# [BREVE COMPITO]
Nel testo su La Buona Novella di De Andrè, qual è il titolo dell'ultima canzone dell'LP?

======== TESTO ESTRATTO ========

È proprio ai vangeli apocrifi si rifà De Andrè per narrare della vicenda di Gesù in La Buona Novella, del 1970, in piena rivoluzione sessantottesca, ritenendo Gesù l’unico vero e autentico rivoluzionario di tutti i tempi. Così ne Il testamento di Tito, fa parlare il ladrone buono, mettendogli in bocca una esegesi (poeticamente controintuitiva) dei dieci comandamenti «Il settimo dice: “Non ammazzare”, se del cielo vuoi essere degno. Guardatela oggi, questa legge di Dio, tre volte inchiodata nel legno: guardate la fine di quel nazareno e un ladro non muore di meno».

Faber non crede (essendo agnostico) nella divinità di Gesù, ma ne apprezza la sua umanità, soprattutto perché sta dalla parte dei poveri, degli immiseriti, dei “maledetti della storia”, gli umili e gli straccioni, in una parola di quegli scartati iniquamente dalla società (ingiusta), ai quali rivolge l’attenzione di tutte le sue canzoni. Tutta l’opera è una critica a certe interpretazioni maldestre della religione (qui è in gioco il cattolicesimo) che con norme e prescrizioni (false) avrebbero snaturato l’insegnamento autentico di Gesù. Nell’ultima canzone dell’LP intitolata Laudate hominem, fa la sua confessione di fede nel Figlio dell’uomo – «Non voglio pensarti figlio di Dio, ma figlio dell’uomo, fratello anche mio» – e denuncia l’infamia più grande del potere che si fa Dio per esercitare la sua violenza uccidendo gli altri: «il potere che cercava il nostro umore […] nel nome di un dio uccideva un uomo, nel nome di dio si assolse poi […] poi chiamo dio quell’uomo e nel suo nome, nuovo nome, altri uomini, altri uomini uccise». Nella sua lezione magistrale a Regensburg, Benedetto XVI lo aveva detto, commentando alcune Sure del Corano: “agire con violenza è contro la natura dell’anima e di Dio”. Lo stesso Papa Francesco ha più volte insistito su questo: “uccidere in nome di Dio è satanico”.

======== MATERIALE ESTRATTO ========

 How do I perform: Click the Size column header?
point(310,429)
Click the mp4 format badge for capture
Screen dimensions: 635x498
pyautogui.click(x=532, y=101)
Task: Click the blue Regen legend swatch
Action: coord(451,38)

========

# [RISPOSTA]
Laudate hominem.